My hands are about to be hella clean. And, yes, I’ve been waiting a long time – a hella long time – to drop a hella bomb.
Why? Because I’ve got offspring in the local NICU again. It was surreal to say the least, walking through those secured doors again Sunday night, putting on my purple parent lanyard, washing up to my elbows at the scrub-in sink, being bombarded by beeping monitors.
We spent 133 days there the last time around, our 24-week twin girls – micropreemies by definition – experiencing the two most extreme outcomes: life and death. It became home – not a second home, either. Sure, our kids were there, but the nurses and doctors became like family, understanding the details and the generalities of what we were going through in a way that no one else could. That’s the thing about the NICU – it’s like a secret club. You’re not allowed inside unless you have business there, and you’re not allowed to return upon graduating. Even when we bring Kailey there now to visit, she’s not allowed inside the doors – it’s too risky for the inhabitants to be exposed to everyday germs.
The only way to get back in is to have more premature babies, which we succeeded in doing Sunday morning. Ty and Taylor – a boy and a girl, respectively – were born via c-section at 33 weeks gestation. They were in utero for nine weeks longer than predecessors Kailey and Breley, and the difference is remarkable. They’re 4 lbs, 3 oz each instead of 1 lb, 6 oz. and 16 inches rather than 12. Their eyes are not fused shut, their skin is not translucent. They did not need to be put on ventilators or fitted with umbilical catheters. No blood transfusions yet, either.
Things are off to a relatively good start. That is and isn’t easy to accept. On one hand, we know how dicey things can be, having lived through it two years ago. I read one of the provided books – Preemies for Dummies, if you will – during the first couple nights there. It might as well have been written in Russian – I had never heard of a PDA ligation or NEC or G-tubes. The information was overwhelming, but we soaked up most of it and emerged practically fluent.
Things seem much less dire this time – seem being the optimal word. There’s a reason the NICU experience is often compared to riding a roller coaster. Things can turn to crap in a hurry, like when Kailey went in for G-tube instillation surgery only to suffer a bronchiospasm that nearly killed her. She swelled up like a puffer fish, lost most of her hair and needed extreme breathing assistance. To this day, she won’t really swallow food, an averse we attribute to that incident.
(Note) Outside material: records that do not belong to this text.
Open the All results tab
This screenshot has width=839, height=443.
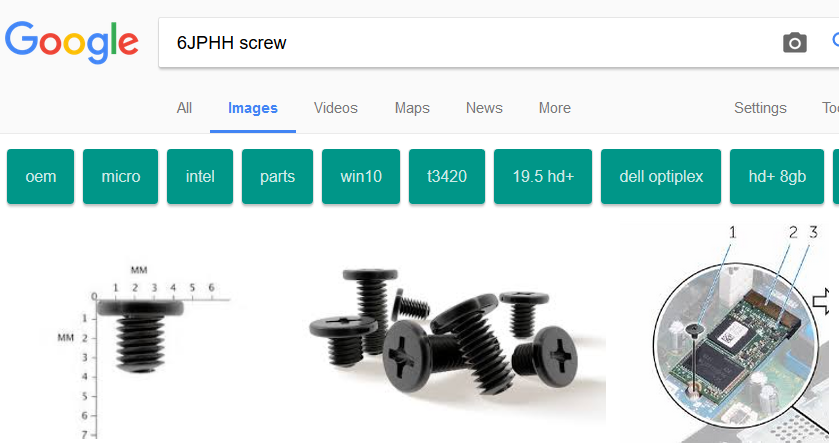[x=184, y=108]
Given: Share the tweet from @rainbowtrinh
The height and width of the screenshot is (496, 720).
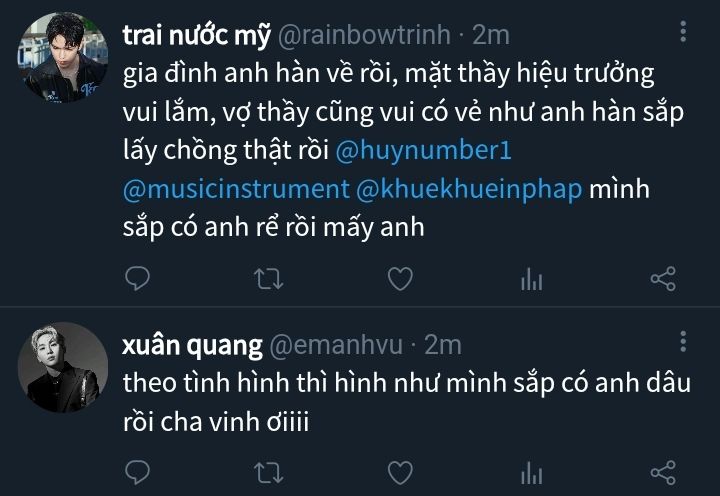Looking at the screenshot, I should coord(663,278).
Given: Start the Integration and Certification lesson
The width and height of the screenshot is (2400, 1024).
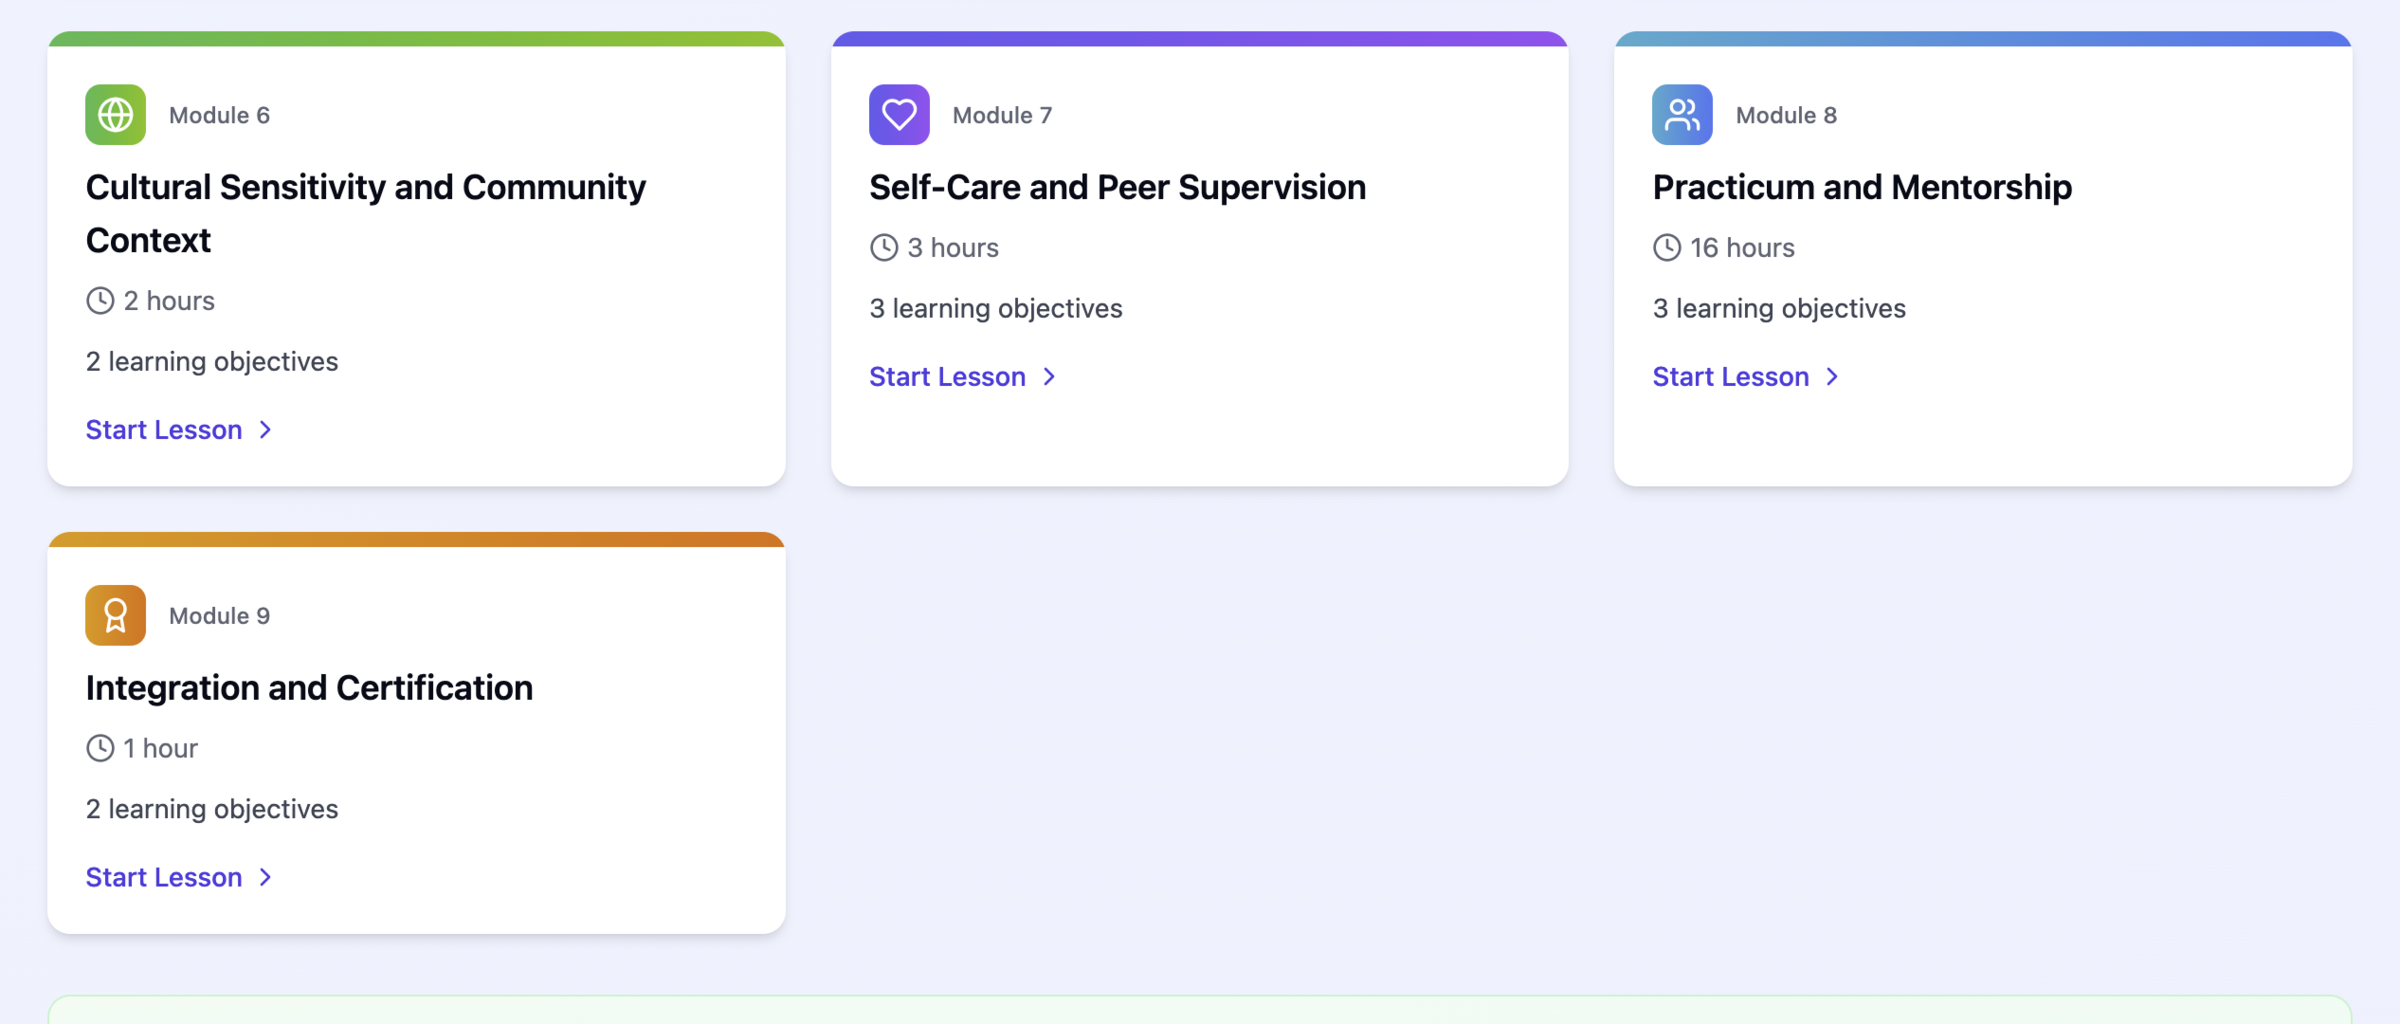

We’re trying not to be paranoid or flippant. It helps that we know the routine AND the people. So many familiar faces. Even people we didn’t directly deal with before seem aware of our history. (We have the NICU version of street cred, I guess.) It’s comforting to the point of almost being fun. Initially, we struggled having to leave them, going cold turkey when Kailey got to go home. Making matters worse, the hospital instituted a sort of no-fraternizing rule shortly thereafter, essentially discouraging nurses and doctors from seeking casual updates in person or online. But now we’re back, free to get caught up on the nurses and their kids and spouses and lives, free to seek moments of levity between times of stress. (I like to think that the night-shifters enjoyed my sense of humor.) Inevitably, we’ll get to know some of the other parents and kids – the long-term patients, the kids who seldom get visitors and everyone in between.
It all feels so … lighthearted this time, like a victory lap. We sure hope it stays that way for the sake of our kids, for the sake of our sanity – I’m stress eating like a madman – and for the good of the nurses and doctors. I’m not sure how they bear the considerable weight of their work. They are a special breed, and we’d like nothing more than for our second tour to end with two graduations, successes to help fuel their caring souls.
Yes, the NICU is a fascinating and terrifying and inspiring place. I wish you could visit yet I hope you never have to.